Abstract
Introduction:
A total endoscopic approach to ventral hernia repair has advantages over conventional laparoscopy. The intraperitoneal cavity is not accessed and the extraperitoneal mesh placement minimizes the risk of adhesion formation. Also, chronic pain may be reduced since mesh fixation is not needed. Hernias with incarcerated content present a surgical challenge because of the possibility of visceral injury while reducing the contents of the hernia. By opening the posterior rectus sheath, the management of incarcerated contents during an endoscopic extraperitoneal approach is feasible without risk of visceral injury. This video shows this extraperitoneal technique for an incarcerated hernia.
Methods:
A 67-year-old man presented to the emergency room with abdominal distension and a bulge along a midline laparotomy scar. He had a history of a midline laparotomy for a right inguinal hernia that required intestinal resection and a laparoscopic repair of a left inguinal hernia. On physical examination, he presented with an M3W2 incisional hernia from the EHS classification (European Hernia Society—M3 = medial, periumbilical; W2 = width 4–10 cm) of 6 cm in diameter, partially reducible.

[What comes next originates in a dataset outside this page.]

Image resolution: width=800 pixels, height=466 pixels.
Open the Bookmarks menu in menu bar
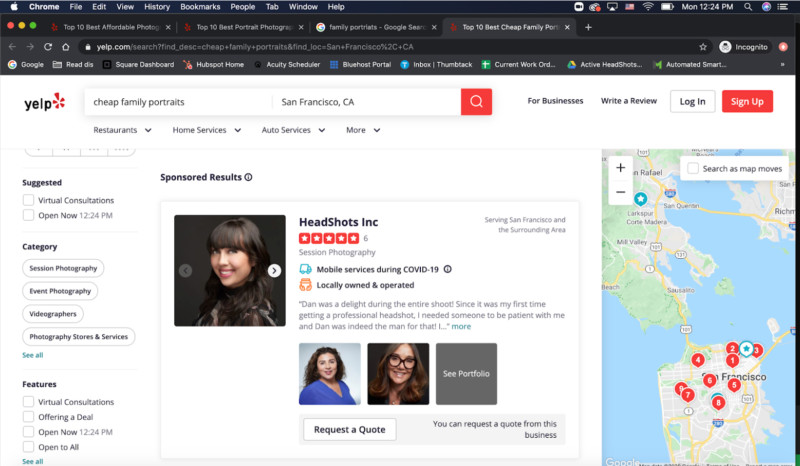point(200,6)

An abdominal CT showed a left periumbilical defect of 6.2 cm width × 7.5 cm length with small bowel loops. A totally endoscopic retromuscular ventral hernia repair (e-TEP) was performed. A 2 cm incision below the left costal margin exposed the anterior left rectus sheath and this was incised along its lateral border. The retromuscular space was created using a balloon trocar. Two, one 5 mm and one 10 mm trocars were inserted into the left hypochondrium and left iliac fossa, respectively. The medial aspect of the posterior left rectus sheath was incised, and the posterior right rectus sheath was identified by incising it along its medial border. The hernia sac was opened, and the contents were reduced to fully expose the entire retromuscular space. The posterior sheaths were reapproximated to the midline using continuous nonabsorbable barbed suture, repairing the posterior aspect of the hernia defect at the same time. The anterior sheaths were approximated to reconstruct the midline. A lightweight polypropylene mesh was inserted through the 10 mm trocar and extended to completely cover the retromuscular space. The mesh was fixed with glue and a suction drain was inserted.
Results:
His postoperative course was uneventful. The drain was removed, and the patient was discharged on the first postoperative day. After 8 months of follow-up, the patient remains asymptomatic without a recurrent defect on CT scan.
Conclusions:
A totally endoscopic extraperitoneal approach to an incarcerated hernia with intestinal contents may be performed without visceral injury. This approach minimizes adhesion formation and reduces pain since mechanical fixation was not required.
No competing financial interests exist.